| WORK TO COMPLETE |
Check every line below for the string "chart", and copy the lines that contain it.

| Collected data entries |
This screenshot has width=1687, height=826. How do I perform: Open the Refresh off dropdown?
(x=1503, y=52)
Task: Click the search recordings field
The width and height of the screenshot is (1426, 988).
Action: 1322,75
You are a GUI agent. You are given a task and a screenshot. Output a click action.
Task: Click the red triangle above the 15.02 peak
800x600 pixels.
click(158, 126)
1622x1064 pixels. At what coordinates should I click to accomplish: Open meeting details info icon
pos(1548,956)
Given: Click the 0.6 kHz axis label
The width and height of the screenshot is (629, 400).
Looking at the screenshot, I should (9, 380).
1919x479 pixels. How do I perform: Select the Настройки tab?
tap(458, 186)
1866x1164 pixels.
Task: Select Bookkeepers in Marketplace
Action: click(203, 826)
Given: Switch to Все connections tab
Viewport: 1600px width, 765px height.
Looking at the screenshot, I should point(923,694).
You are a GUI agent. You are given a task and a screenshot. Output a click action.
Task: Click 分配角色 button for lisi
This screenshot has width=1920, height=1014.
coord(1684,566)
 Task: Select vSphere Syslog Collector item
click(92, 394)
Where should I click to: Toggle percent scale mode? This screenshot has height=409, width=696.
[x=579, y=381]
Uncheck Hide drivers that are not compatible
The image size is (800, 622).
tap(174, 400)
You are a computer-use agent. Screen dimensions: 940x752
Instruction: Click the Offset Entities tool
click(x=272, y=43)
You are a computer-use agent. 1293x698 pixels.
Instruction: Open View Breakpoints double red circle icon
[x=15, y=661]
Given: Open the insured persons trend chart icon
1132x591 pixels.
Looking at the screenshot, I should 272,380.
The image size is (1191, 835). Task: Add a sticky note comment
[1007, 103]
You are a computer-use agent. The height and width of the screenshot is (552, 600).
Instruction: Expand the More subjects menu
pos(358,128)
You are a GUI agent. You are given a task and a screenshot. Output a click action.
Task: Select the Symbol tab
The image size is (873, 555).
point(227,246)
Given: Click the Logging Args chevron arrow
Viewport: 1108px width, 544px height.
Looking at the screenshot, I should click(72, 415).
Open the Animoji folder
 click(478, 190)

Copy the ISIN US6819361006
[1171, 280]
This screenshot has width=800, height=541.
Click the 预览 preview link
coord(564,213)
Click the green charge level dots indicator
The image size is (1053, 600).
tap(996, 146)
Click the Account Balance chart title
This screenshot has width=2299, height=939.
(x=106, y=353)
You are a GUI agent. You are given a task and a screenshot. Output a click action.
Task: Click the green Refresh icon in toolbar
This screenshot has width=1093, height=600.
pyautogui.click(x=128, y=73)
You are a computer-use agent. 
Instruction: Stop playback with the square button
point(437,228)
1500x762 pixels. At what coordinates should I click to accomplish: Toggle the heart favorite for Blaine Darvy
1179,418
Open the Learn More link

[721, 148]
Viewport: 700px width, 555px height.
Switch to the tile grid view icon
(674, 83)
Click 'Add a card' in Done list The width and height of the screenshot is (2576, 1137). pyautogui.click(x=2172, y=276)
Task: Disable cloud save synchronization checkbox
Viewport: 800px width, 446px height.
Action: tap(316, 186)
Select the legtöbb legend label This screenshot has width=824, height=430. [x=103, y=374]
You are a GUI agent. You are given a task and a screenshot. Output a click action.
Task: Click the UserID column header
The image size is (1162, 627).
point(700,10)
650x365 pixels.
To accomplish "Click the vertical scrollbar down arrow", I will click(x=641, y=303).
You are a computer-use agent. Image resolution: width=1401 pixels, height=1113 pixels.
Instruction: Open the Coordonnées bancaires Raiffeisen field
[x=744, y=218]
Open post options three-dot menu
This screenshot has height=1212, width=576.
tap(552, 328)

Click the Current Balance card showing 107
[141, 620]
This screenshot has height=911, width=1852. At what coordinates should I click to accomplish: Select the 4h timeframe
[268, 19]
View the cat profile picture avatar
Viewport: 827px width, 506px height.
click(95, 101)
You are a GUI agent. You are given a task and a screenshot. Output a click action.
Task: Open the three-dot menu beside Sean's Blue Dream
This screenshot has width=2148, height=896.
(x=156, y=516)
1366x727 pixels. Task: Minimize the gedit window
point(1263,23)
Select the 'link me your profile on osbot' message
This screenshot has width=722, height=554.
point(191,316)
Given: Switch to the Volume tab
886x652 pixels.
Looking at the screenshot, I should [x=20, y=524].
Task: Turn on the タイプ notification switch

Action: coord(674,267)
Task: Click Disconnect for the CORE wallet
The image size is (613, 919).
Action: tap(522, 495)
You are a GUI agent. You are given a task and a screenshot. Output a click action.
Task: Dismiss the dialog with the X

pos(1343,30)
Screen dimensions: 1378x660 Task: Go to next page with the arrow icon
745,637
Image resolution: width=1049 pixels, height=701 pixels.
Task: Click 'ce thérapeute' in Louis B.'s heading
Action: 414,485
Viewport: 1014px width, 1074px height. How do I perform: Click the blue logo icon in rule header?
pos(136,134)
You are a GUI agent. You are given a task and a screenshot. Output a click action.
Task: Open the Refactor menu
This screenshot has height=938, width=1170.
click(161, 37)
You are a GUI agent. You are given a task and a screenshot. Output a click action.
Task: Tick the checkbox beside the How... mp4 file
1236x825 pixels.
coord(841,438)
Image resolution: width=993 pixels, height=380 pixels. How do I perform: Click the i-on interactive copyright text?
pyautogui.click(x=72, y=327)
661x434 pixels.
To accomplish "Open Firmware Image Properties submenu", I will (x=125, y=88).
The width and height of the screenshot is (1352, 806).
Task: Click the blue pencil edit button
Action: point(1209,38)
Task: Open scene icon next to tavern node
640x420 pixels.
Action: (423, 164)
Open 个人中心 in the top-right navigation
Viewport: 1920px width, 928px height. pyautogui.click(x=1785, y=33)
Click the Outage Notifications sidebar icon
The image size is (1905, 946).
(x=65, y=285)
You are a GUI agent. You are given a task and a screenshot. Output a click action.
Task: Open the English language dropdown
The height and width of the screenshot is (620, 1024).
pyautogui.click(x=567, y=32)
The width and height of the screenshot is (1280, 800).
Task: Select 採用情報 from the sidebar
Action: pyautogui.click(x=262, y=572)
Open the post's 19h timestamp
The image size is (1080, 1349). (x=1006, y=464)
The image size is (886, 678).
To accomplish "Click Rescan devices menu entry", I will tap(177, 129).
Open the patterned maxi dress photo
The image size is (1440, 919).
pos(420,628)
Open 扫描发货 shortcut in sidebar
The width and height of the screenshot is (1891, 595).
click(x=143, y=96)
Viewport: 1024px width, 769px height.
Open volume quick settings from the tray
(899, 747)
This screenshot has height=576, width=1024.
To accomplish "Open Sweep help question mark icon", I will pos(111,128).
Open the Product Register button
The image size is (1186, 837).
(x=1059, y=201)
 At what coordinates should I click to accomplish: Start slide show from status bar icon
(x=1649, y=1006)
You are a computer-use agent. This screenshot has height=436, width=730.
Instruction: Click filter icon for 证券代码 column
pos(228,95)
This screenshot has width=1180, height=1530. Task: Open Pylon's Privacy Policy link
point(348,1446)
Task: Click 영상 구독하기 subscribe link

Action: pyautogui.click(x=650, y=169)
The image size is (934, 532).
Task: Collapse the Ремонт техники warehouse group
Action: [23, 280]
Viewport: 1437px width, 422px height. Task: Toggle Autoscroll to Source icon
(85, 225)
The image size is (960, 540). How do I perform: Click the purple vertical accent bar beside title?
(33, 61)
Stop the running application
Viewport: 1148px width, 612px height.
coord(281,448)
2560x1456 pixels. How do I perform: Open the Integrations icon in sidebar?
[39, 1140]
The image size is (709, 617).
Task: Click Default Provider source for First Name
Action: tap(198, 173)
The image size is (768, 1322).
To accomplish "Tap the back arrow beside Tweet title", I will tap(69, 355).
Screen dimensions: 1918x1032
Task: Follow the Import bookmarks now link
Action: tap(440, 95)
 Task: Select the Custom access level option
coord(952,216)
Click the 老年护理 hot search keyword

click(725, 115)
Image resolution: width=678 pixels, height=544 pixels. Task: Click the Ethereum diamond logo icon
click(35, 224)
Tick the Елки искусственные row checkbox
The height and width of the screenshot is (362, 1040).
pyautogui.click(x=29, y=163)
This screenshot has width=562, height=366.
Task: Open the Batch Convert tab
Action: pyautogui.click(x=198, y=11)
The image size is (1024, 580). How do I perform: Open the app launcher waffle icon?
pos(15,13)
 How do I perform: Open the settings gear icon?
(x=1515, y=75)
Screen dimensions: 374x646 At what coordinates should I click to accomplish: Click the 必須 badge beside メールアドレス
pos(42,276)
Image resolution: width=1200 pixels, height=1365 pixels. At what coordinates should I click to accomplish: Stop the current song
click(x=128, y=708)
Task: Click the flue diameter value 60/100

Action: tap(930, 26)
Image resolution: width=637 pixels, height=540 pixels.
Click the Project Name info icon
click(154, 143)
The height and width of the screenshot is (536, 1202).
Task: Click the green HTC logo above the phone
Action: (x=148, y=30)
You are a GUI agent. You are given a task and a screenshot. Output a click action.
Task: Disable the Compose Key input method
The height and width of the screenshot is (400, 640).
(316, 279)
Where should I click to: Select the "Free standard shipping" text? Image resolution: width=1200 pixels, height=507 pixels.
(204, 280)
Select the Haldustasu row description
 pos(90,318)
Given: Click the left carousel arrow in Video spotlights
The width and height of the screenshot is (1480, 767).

| SOLUTION FOR THIS PROBLEM |
Given: Open the insured persons trend chart icon
Click the Account Balance chart title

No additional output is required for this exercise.